We are reaching that point on our journey through Lent when it is time to ask ourselves what it means to walk in the way of the cross – and what that means for the whole world.
The cross seems a strange, even brutal place along this journey, and certainly not a place that makes us feel exhilarated and uplifted. It is not an obvious place to encounter glory. But that is where our faith is rooted as Christian people. We don’t meander through life, strung along by simple answers and easy solutions. As St Paul insisted, the weakness of God is stronger than human strength, his foolishness is wiser than human wisdom.
This is why we can set out in confidence and hope over these coming weeks, because our goal is to discover how there is glory in the midst of suffering, how hope triumphs over despair. This is the time to fix our eyes on the one who, when he is lifted up, will draw the whole human race to himself. It where we are lifted up, from who we are, to what we may become in the light of his glory and his love.
NEWS ITEMS FOR THIS WEEK
Mallow Union of Parishes
The Church of Ireland
serving people at the ‘Crossroads of Munster’
The Reverend
MEURIG WILLIAMS
Rector of Mallow Union
(022) 21473
mllwyd@aol.com
Please contact the Rector or the churchwardens at any time if you need pastoral support – or know of anyone in our parishes who would appreciate being contacted.
We also have two Diocesan Readers in our parishes whose ministry we value – Avril Gubbins (022 24267) and Emmanuel Adebisi (0868 467464)
Parish Website
www.mallow.cloyne.anglican.org/ Follow us on social media
• As well as our own service of Compline at 8.30pm next Wednesday, there will be a St Patrick’s Day Service organised by our rural dean the Reverend Tony Murphy livestreamed at 10.30 AM from St Marys Church,
Carrigaline at
https://carrigalineunion.org/live
A recording of the service will be available on Youtube from 1400 at Carrigaline Union of Parishes Youtube channel. This will be a bilingual service – trilingual if you count the Rector of Mallow’s reading in Welsh (Patrick, like many other missionaries, was Welsh!).
• Holy Week and Easter: details of online services for each day, from Palm Sunday to Easter Day, will be available in next week’s bulletin. Please make time to join in with worship during this week when we celebrate the events at the heart of our Christian faith.
• The next meeting of the Select Vestry is scheduled for Tuesday, March 23rd. A provisional date for our Annual General Vestry has been set for Thursday, April 15th. Both meetings are via Zoom beginning at 8.00pm sharp.
FOR YOUR PRAYERS
• Please remember in your prayers all who are isolated and anxious, the sick at home and in hospital (as well as the health service professionals who care for them, along with family and neighbours) and all who are grieving. We give thanks to God for all who have received their vaccination – and pray for those waiting to be called.
• We pray, too, for all who work in our schools as learners and teachers, particularly those preparing for the Leaving Cert in challenging circumstances.
• Today, we also pray for all mothers who will be the focus of family celebrations, and especially for those mothers who care for their families in tough and testing circumstances, in homes where there is conflict, sorrow or pain.
• We commend to God’s mercy all who have recently died, along with those we have loved and lost whose anniversary of death occurs at this time of year, remembering especially John William Coulter. In particular, we extend our sympathy to Olive Shallow on the death of her brother Ronnie.

+++

* [What needs to be done]
Check each statement against the parish bulletin above. Answer yes or no for each and quote the bulletin's words that decide it.
1. The Select Vestry's next meeting is on Tuesday, March 23rd.
2. The recording of the St Patrick's Day Service will be on Youtube from 10.30 AM.
3. This week's bulletin gives the details of the online services for Holy Week and Easter.

* [Material provided]
+++

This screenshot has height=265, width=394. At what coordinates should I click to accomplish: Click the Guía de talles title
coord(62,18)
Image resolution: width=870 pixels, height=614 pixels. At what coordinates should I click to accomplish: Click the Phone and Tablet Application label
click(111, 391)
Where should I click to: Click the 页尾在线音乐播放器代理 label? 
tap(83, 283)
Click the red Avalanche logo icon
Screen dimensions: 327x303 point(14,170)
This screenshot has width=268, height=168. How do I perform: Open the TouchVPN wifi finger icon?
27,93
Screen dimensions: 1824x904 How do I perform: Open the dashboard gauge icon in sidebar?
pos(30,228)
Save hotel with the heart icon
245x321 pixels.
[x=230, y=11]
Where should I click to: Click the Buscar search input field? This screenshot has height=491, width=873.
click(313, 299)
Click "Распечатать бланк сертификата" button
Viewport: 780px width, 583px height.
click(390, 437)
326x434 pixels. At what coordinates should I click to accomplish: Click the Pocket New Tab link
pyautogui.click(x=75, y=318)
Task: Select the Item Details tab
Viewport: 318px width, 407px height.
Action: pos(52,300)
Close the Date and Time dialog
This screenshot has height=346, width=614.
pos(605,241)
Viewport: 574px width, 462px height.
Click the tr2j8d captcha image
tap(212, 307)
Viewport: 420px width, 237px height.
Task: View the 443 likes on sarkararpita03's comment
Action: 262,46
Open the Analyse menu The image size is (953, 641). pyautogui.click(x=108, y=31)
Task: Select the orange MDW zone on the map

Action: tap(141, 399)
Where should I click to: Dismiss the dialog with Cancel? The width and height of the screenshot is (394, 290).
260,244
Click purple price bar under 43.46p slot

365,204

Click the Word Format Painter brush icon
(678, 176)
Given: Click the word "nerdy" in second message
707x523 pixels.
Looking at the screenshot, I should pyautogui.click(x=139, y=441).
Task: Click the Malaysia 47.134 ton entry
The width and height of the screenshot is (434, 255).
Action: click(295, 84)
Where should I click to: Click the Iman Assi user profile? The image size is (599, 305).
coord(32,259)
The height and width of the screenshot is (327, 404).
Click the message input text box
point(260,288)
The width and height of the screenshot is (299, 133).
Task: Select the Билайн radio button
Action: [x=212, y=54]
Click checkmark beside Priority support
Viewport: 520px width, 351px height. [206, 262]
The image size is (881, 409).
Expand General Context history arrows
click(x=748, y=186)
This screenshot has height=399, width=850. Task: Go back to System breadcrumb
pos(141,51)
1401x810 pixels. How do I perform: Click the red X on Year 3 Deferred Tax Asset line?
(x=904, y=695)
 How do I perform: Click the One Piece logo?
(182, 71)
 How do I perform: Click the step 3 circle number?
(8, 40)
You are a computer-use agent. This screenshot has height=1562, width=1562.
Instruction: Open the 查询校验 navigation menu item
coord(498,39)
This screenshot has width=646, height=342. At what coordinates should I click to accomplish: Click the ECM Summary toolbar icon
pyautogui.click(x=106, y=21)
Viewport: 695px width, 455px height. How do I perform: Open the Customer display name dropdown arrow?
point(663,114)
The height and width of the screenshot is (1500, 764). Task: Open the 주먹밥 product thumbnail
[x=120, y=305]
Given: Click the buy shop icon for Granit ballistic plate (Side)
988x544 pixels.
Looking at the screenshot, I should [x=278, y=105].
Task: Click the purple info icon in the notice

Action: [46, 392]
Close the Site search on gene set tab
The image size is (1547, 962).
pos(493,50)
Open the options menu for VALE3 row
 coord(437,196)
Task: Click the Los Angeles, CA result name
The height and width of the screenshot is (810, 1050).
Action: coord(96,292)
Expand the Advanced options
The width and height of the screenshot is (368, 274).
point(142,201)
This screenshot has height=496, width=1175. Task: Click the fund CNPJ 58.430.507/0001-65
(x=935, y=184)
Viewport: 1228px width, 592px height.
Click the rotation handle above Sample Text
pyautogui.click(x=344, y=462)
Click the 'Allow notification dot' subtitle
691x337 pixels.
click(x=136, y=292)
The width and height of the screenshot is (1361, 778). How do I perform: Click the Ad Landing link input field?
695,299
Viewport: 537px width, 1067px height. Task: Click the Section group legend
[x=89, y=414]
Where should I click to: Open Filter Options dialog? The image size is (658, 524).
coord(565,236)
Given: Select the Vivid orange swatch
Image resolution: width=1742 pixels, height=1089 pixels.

+++

* [Exercise answer]
1. Yes: "The next meeting of the Select Vestry is scheduled for Tuesday, March 23rd."
2. No: "A recording of the service will be available on Youtube from 1400"
3. No: "details of online services for each day, from Palm Sunday to Easter Day, will be available in next week’s bulletin"